The research partners believe that performing arts centres are experiencing new imperatives to encourage wider cultural participation, maintain standards of excellence in arts practice, and develop innovative arts management practices. Meanwhile, existing aesthetic, social and economic paradigms have been unable to deliver comprehensive rationales for the major performing arts and its impact on artists, audiences and the wider public
Based on a successful pilot study conducted by Griffith University and QPAC in 2004, Sustaining Culture secured Australian Research Council Linkage Grant funding to undertake a dedicated three-year study that examines and evaluates the social, cultural, environmental, educational and economic values and impacts of Australia's major performing arts institutions.
This report focuses on a subset of the Sustaining Culture project that looks specifically at the motivations and practices of performing arts centre audiences. Known as the 'Audiences' study, this branch of research aims to build a comprehensive and nuanced picture of how a performing arts audience can 'become', 'be' and 'persist'.
Audience members were invited to provide detailed accounts of their experiences and activities through a series of qualitative, semi-structured interviews. These interviews explored a range of subject matter: from earliest childhood and educational experiences through to adult arts consumption practices and preferences. Interview participants were encouraged to not only reflect on what they value about their performing arts experiences but how their experiences affect their personal identity and relationships, and impact on other spheres of existence such as consumer and media choices.
Phase 1 of research saw a total of 69 interviews conducted at Queensland Performing Arts Centre; The Arts Centre, Melbourne; Sydney Opera House; and Adelaide Festival Centre. The participant sample captured a range of ages, genre preferences, and attendance frequency. Participants also completed a written survey providing quantitative as well as qualitative data which was analysed alongside relevant material from the Australian Bureau of Statistics regarding arts consumption.

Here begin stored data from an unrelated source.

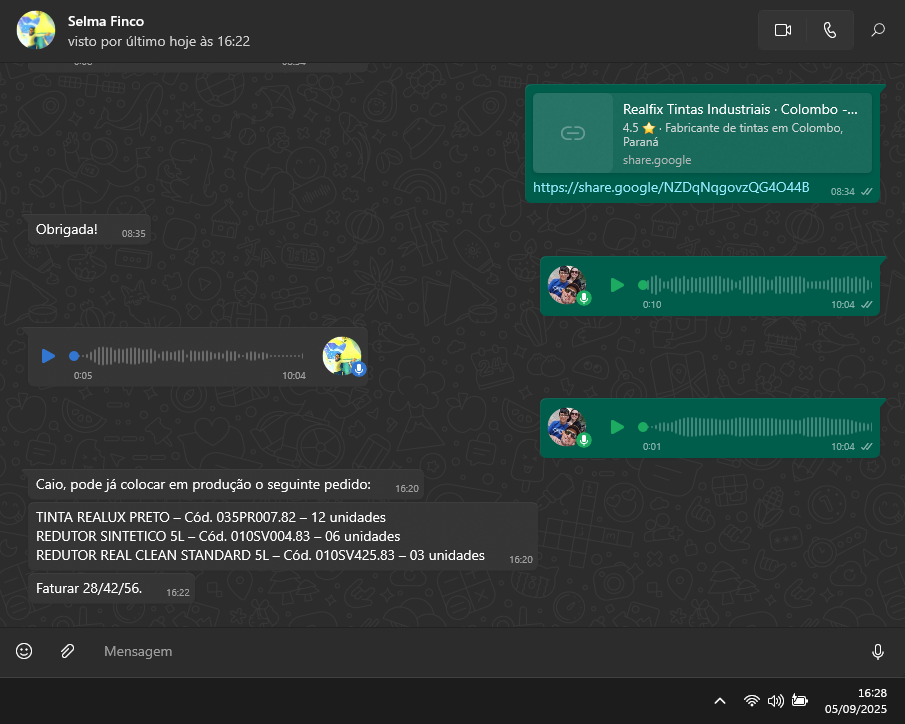
Task: Play the received 0:05 voice message
Action: tap(48, 356)
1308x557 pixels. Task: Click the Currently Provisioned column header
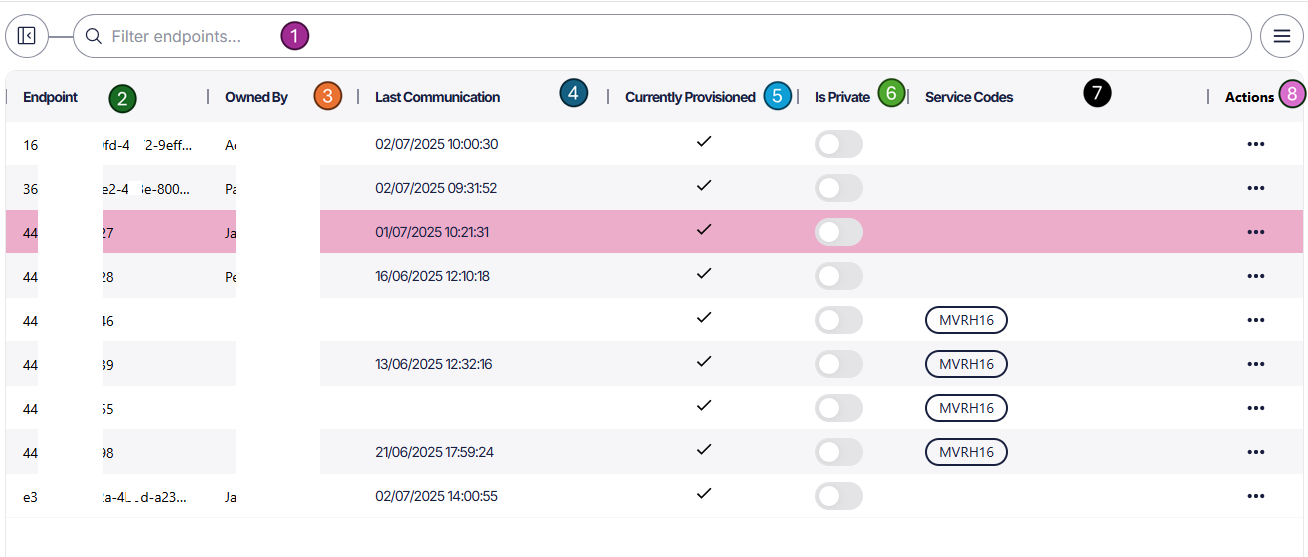690,97
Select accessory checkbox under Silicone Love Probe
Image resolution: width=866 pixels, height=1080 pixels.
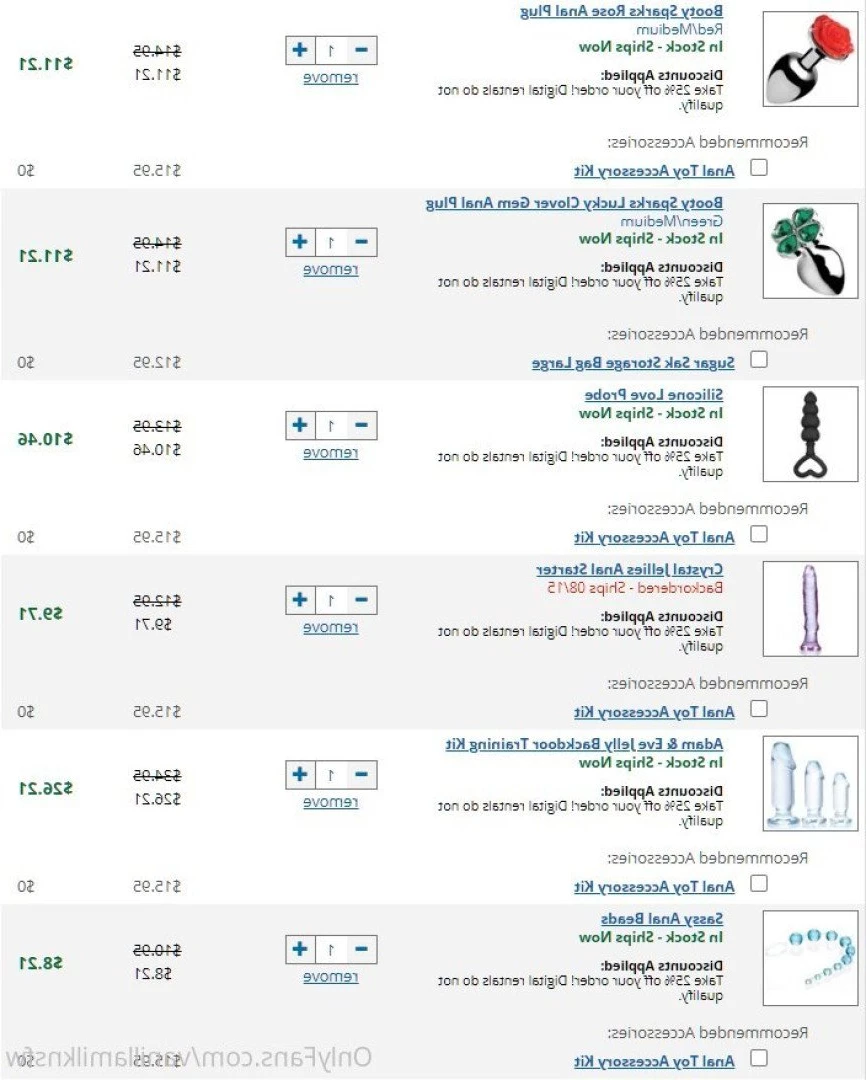pos(759,535)
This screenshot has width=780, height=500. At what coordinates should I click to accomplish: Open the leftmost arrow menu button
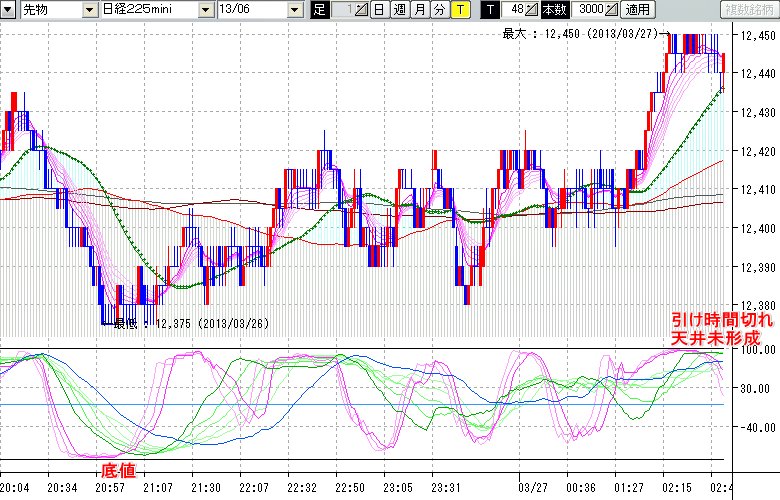tap(9, 9)
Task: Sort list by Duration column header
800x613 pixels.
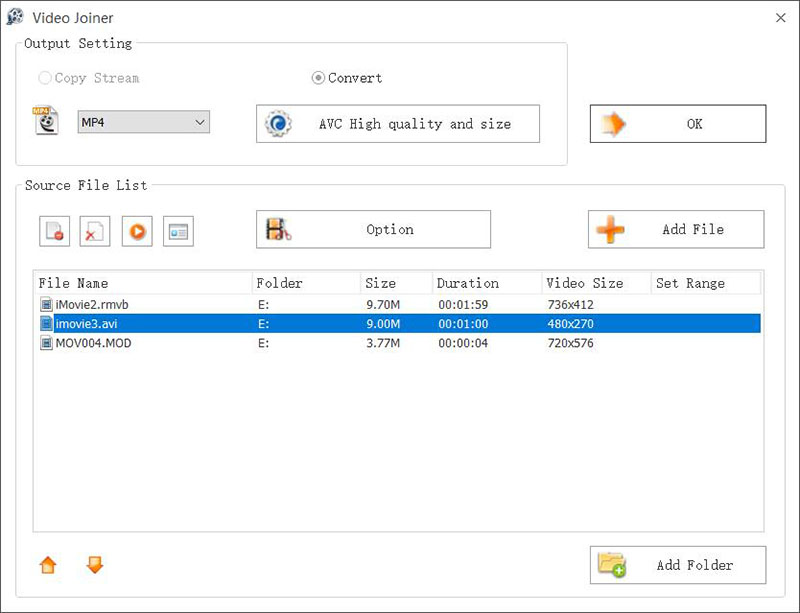Action: click(x=486, y=283)
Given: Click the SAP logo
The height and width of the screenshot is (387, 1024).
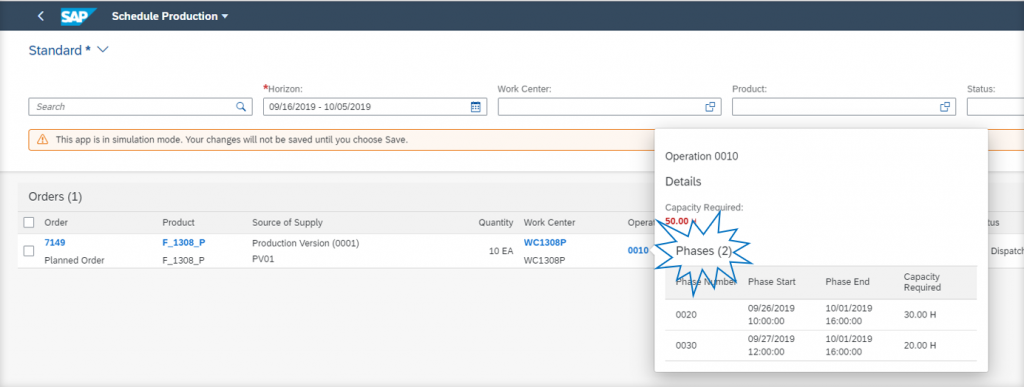Looking at the screenshot, I should (78, 16).
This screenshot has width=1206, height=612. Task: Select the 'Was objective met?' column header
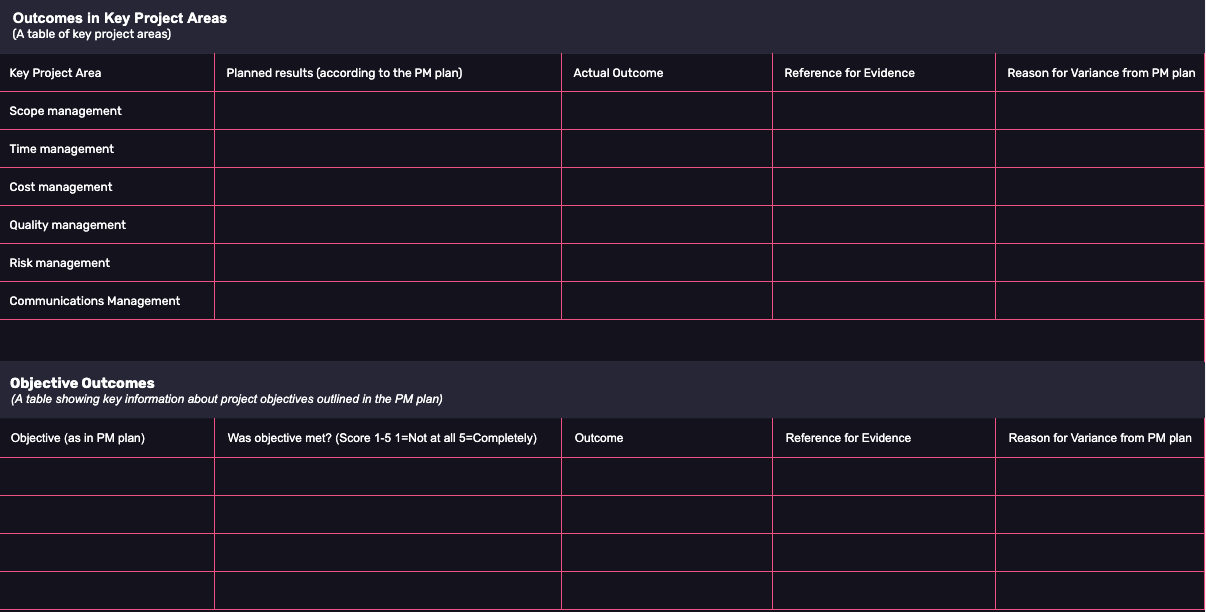point(382,438)
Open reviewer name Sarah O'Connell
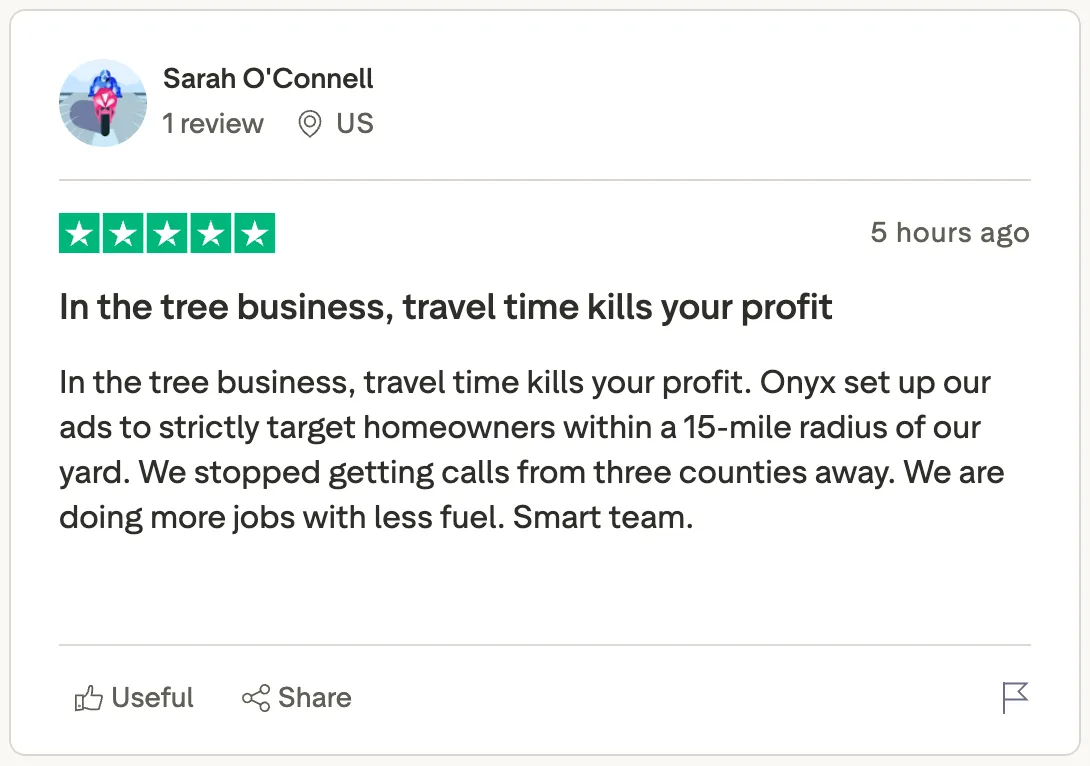The width and height of the screenshot is (1090, 766). point(268,78)
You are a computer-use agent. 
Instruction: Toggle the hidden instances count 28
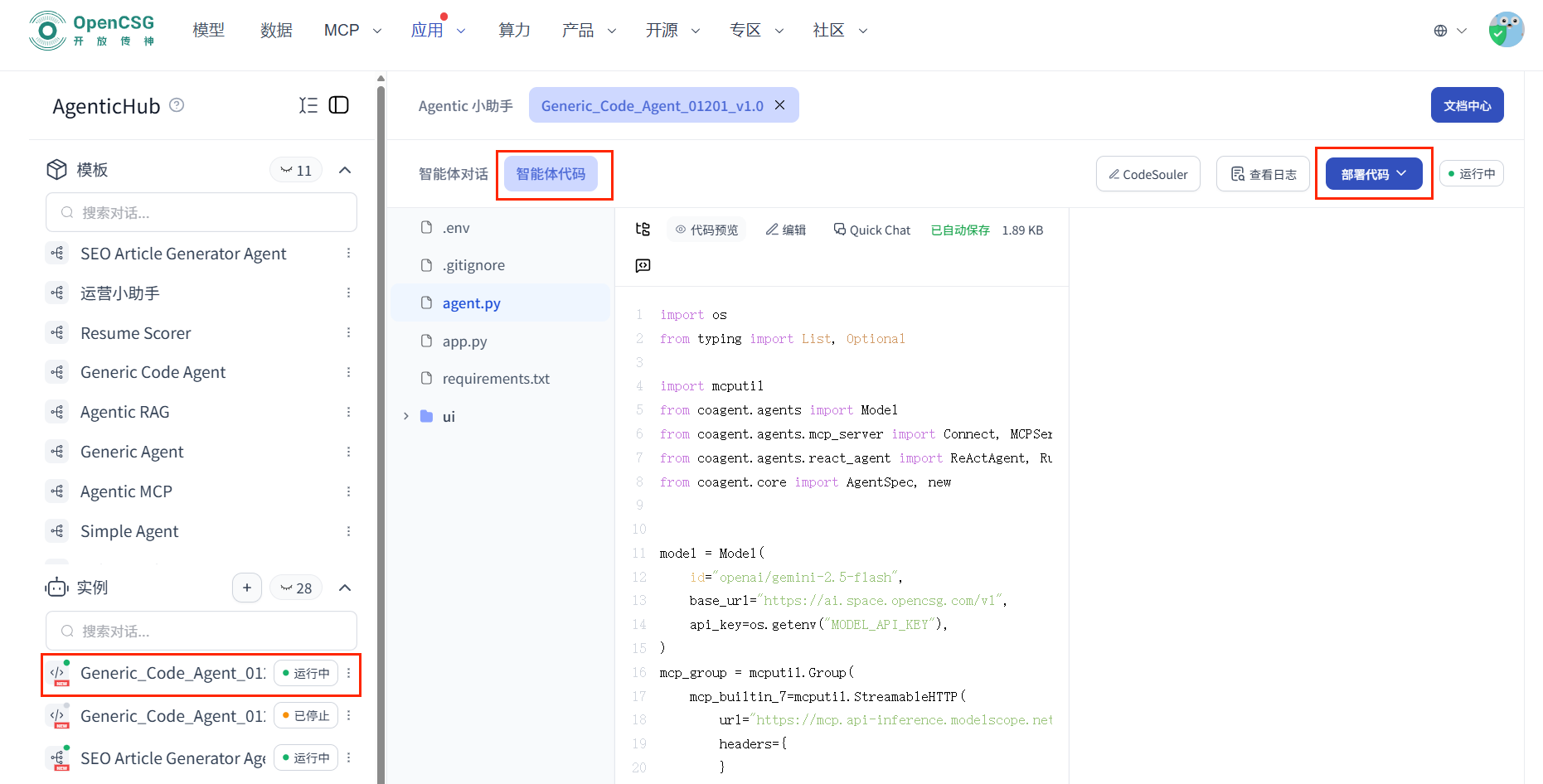pyautogui.click(x=296, y=588)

Key themes and findings identified from this initial phase were then developed into a second phase of research that focussed on participation and well-being, kinship and inter-generational practice, and media consumption. Phase 2 interviews were conducted with 36 participants at The Edge in Auckland, New Zealand and venues part of the Perth Theatre Trust (Subiaco Arts Centre, His Majesty's Theatre, Playhouse Theatre, and Perth Concert Hall).
This report presents the findings from both sets of research provides high quality, rich data about the audiences who frequent Australia's most iconic and important performing arts centres.
The information within these pages can be used to inform program development, marketing, and audience development strategies both within the major performing arts centres and other arts and cultural institutions that present live works. It can assist centres' to enrich and deepen their current audience experiences and tastes, and engage with new audiences.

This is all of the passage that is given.